Dirichlet Processes — Bayesian Nonparametrics

Takeaway

The Dirichlet process defines a prior over discrete distributions with countably infinite support, enabling models to grow complexity with data (e.g., infinite mixture models).

The problem (before → after)

Before: Fixed-K mixture models risk under/overfitting.
After: DP mixtures infer the number of clusters from data with principled uncertainty.

Mental model first

Chinese restaurant process: customers (data) enter and either join an occupied table with probability proportional to its size or start a new table with probability proportional to α.

Just-in-time concepts

DP(α, G₀), stick-breaking β_k ∼ Beta(1, α), π_k = β_k ∏_{j<k} (1−β_j).
Exchangeability and Pólya urn representation.
Gibbs sampling and collapsed inference.

First-pass solution

Define a DP mixture: draw component parameters from G; assign data to components via CRP; sample assignments and parameters; compute predictive densities.
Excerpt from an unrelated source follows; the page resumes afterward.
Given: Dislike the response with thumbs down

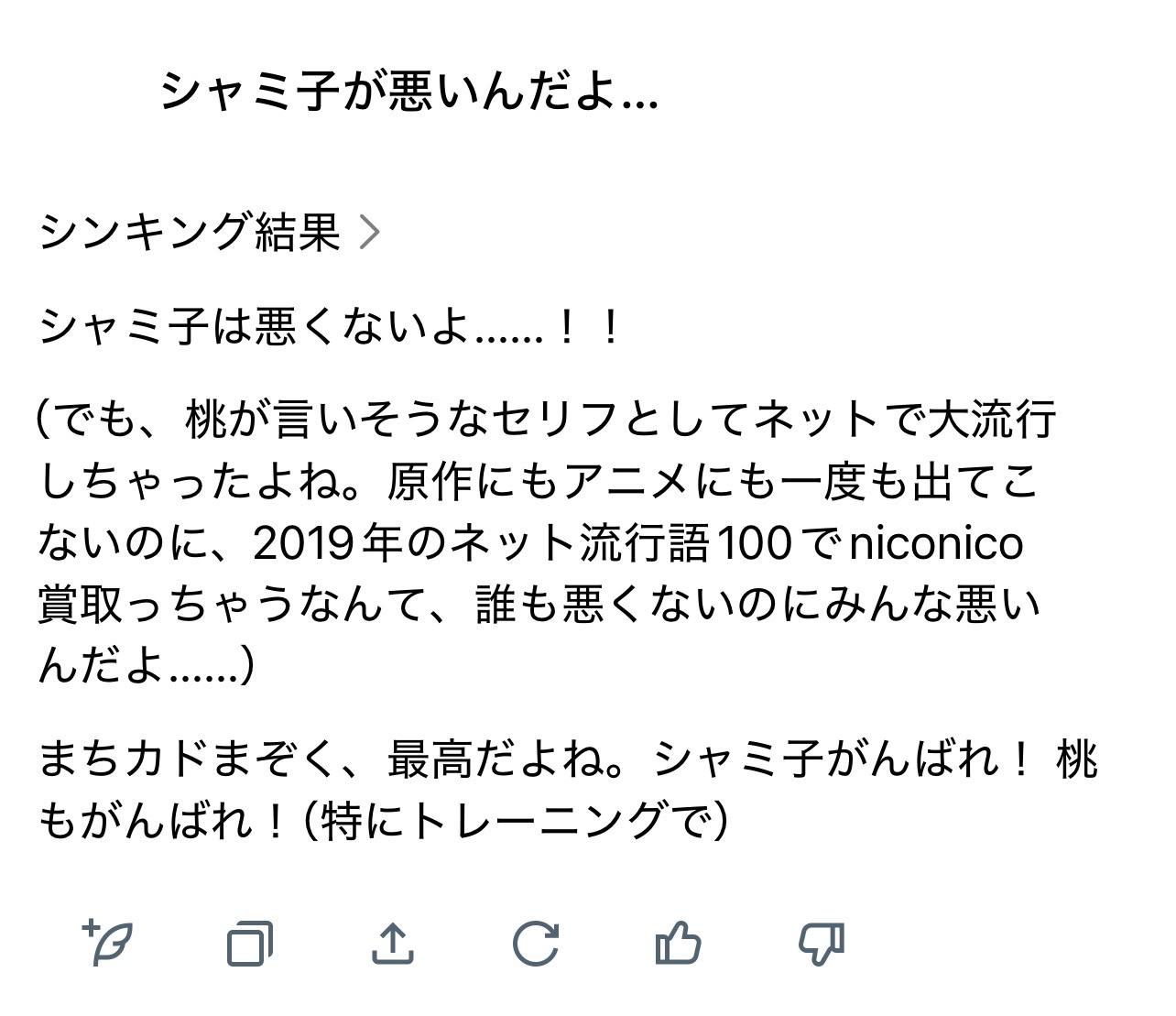Looking at the screenshot, I should click(x=822, y=943).
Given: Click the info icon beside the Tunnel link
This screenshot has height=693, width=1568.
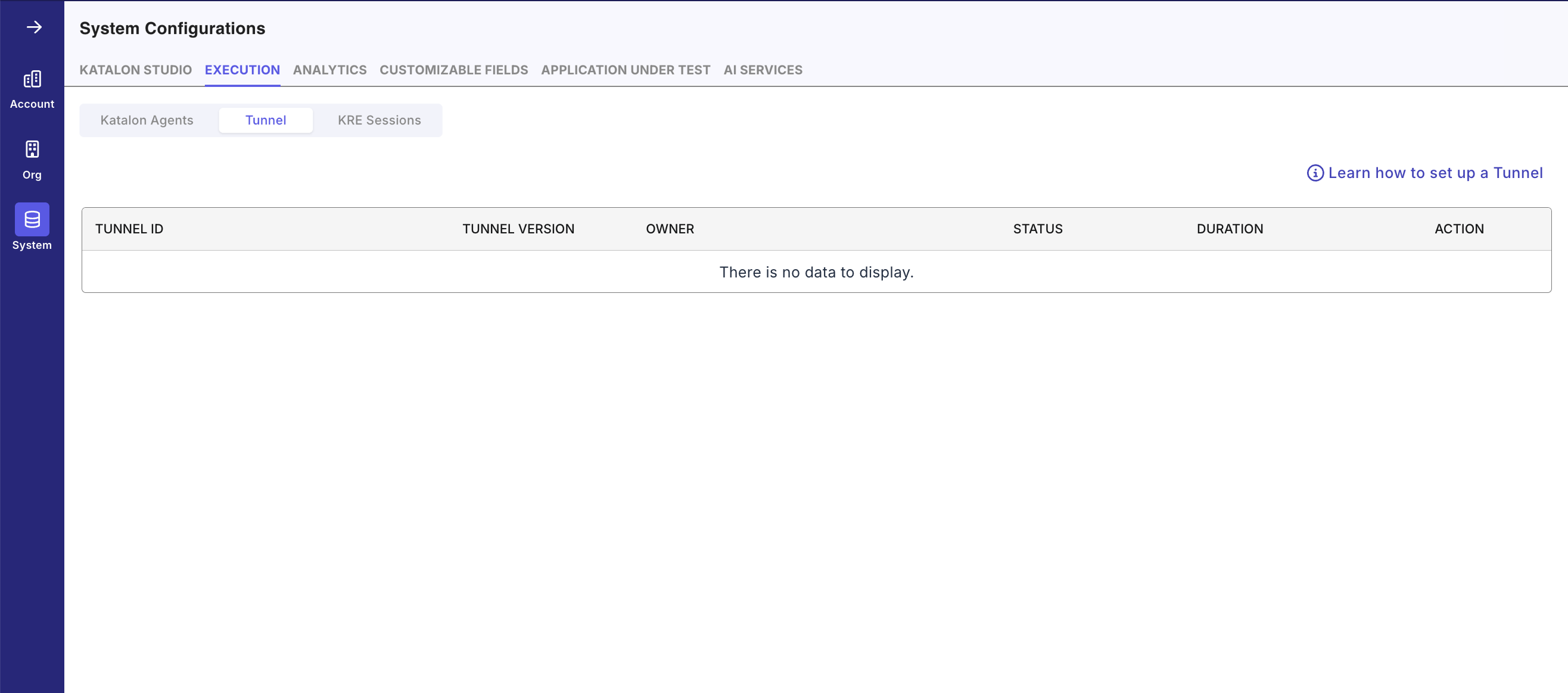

Hierarchical DPs share components across groups.
Truncation and variational inference for scalability.
Pitman–Yor processes favor power-law cluster sizes.

Principles, not prescriptions

Let data determine complexity; avoid rigid K.
Use conjugacy for efficient inference when possible.

Common pitfalls

Label switching and mixing issues in MCMC.
Sensitivity to α and base measure choices.

Connections and contrasts

See also: [/blog/variational-inference], [/blog/black-box-vi].

Quick checks

Why DP mixtures? — Flexible clustering with uncertainty over K.
What does α control? — Tendency to create new clusters.
Why discrete draws? — DP draws are almost surely discrete.